• **Job item**
Copy out every line of the rows below that contains the string "Find", matching its case exactly.
^^^^
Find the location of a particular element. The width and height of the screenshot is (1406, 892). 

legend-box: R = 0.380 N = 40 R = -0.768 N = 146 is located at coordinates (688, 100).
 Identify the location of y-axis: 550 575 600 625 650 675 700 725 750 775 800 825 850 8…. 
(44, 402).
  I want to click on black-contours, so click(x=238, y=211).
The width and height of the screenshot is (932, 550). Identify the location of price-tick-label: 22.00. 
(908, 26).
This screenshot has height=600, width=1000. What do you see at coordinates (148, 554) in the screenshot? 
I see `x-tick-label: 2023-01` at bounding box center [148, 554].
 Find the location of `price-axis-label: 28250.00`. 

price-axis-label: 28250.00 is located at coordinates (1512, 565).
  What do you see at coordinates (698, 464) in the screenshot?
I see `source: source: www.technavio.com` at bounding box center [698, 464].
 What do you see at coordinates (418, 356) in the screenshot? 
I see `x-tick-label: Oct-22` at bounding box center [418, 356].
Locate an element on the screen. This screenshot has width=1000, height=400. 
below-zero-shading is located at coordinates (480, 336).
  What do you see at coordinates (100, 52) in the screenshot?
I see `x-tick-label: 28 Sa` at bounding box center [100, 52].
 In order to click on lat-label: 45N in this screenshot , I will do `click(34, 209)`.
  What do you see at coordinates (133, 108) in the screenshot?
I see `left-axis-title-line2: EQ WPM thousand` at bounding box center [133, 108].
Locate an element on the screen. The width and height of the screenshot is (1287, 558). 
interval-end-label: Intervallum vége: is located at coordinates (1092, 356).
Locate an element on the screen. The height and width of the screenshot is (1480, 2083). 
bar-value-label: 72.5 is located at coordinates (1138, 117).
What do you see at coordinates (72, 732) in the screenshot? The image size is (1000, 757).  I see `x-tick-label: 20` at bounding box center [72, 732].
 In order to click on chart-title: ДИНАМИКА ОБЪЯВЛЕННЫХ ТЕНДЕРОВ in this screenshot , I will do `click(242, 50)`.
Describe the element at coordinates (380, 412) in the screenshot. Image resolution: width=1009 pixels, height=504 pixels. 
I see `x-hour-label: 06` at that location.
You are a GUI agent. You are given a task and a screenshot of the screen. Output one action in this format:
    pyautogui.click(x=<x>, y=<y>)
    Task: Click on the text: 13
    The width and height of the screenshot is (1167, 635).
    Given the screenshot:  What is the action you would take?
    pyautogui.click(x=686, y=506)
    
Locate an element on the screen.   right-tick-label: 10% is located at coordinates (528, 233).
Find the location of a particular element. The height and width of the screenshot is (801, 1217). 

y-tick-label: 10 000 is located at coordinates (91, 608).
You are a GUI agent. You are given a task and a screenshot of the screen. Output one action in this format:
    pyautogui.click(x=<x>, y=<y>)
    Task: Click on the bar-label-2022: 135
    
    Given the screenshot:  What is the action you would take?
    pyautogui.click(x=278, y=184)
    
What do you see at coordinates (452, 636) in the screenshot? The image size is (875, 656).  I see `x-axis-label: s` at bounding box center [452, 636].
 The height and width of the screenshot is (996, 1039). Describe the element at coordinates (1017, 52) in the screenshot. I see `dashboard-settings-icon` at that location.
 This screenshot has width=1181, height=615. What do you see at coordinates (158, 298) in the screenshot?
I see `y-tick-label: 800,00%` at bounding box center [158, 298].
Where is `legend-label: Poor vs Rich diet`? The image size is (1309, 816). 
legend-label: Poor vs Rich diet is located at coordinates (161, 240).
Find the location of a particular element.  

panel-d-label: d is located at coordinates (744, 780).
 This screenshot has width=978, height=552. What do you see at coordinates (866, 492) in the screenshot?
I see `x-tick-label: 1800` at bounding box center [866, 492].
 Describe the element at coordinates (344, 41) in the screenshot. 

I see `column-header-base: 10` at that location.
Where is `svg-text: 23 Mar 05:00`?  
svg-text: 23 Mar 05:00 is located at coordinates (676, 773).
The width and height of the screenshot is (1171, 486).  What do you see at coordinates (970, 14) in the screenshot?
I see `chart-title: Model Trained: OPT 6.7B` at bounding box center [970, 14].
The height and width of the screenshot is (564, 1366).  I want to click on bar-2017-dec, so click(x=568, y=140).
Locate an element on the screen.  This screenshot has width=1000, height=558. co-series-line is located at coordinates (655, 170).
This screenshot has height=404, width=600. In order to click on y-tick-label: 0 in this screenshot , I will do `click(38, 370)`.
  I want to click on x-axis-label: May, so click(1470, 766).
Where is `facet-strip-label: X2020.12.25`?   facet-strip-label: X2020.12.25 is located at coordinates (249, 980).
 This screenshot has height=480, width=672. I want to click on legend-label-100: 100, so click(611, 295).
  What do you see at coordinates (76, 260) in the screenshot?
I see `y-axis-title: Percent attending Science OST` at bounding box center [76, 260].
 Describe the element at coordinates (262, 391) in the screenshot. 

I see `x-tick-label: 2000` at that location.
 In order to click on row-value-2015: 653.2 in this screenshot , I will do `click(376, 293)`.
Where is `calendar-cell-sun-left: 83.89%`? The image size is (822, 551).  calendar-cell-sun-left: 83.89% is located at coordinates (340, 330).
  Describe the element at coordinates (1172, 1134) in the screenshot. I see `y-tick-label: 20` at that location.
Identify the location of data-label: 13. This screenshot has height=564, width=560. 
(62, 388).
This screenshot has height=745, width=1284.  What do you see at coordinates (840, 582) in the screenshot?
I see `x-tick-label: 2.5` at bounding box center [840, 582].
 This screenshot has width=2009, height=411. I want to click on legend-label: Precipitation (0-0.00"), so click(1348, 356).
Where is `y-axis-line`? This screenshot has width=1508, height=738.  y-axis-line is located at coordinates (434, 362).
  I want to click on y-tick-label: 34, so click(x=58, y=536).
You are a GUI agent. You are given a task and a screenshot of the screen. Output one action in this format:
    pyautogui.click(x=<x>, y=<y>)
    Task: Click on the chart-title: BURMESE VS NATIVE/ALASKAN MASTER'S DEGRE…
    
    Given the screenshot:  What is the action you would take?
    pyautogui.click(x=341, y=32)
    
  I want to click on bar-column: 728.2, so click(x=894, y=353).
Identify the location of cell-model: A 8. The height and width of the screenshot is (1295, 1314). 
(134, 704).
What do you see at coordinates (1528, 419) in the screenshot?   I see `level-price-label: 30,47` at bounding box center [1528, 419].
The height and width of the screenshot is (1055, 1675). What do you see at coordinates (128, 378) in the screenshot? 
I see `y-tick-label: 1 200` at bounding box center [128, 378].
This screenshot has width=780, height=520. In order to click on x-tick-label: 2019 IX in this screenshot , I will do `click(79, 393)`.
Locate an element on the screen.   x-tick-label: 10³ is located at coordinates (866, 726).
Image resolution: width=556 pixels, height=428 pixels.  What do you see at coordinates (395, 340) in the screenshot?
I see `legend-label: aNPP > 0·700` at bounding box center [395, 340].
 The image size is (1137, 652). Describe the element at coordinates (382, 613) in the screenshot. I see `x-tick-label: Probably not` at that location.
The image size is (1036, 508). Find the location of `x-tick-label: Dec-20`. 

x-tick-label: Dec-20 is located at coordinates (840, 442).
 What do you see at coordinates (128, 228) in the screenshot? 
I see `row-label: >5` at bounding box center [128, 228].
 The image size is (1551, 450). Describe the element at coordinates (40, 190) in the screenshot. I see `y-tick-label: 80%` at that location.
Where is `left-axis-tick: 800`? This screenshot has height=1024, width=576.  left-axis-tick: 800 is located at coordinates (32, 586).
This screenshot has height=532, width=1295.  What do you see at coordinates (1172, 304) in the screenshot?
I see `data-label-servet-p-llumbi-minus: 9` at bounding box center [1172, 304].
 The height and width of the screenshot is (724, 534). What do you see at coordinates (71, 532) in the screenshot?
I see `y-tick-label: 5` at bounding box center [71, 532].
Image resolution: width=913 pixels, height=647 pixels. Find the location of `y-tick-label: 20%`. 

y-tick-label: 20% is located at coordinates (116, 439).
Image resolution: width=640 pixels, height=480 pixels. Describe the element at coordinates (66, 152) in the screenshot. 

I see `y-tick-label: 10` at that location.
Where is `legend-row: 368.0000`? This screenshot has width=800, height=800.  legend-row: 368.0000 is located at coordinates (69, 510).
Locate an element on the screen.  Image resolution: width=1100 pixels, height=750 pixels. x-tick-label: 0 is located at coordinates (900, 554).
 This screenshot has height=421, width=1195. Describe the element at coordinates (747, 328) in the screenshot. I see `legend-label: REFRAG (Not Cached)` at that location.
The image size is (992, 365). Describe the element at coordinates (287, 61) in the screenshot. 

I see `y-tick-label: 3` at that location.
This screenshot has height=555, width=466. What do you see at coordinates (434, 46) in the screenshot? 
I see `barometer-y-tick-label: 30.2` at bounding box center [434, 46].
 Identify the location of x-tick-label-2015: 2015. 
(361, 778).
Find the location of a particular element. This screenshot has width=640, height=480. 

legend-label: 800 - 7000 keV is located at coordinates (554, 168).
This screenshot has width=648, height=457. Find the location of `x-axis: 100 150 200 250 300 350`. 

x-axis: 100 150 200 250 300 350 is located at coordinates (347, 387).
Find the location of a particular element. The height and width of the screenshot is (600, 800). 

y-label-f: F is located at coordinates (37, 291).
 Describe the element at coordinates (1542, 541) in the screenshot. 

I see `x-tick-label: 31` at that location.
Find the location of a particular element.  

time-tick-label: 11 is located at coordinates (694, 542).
^^^^
• **Answer below**
Find the location of a particular element. The width and height of the screenshot is (1406, 892). 
 Find the location of `price-axis-label: 28250.00`. 
Find the location of a particular element. The height and width of the screenshot is (801, 1217). 
Find the location of a particular element.  
The image size is (1036, 508). Find the location of `x-tick-label: Dec-20`. 
Image resolution: width=913 pixels, height=647 pixels. Find the location of `y-tick-label: 20%`. 
Find the location of a particular element. This screenshot has width=640, height=480. 
This screenshot has width=648, height=457. Find the location of `x-axis: 100 150 200 250 300 350`. 
Find the location of a particular element. The height and width of the screenshot is (600, 800). 
Find the location of a particular element.  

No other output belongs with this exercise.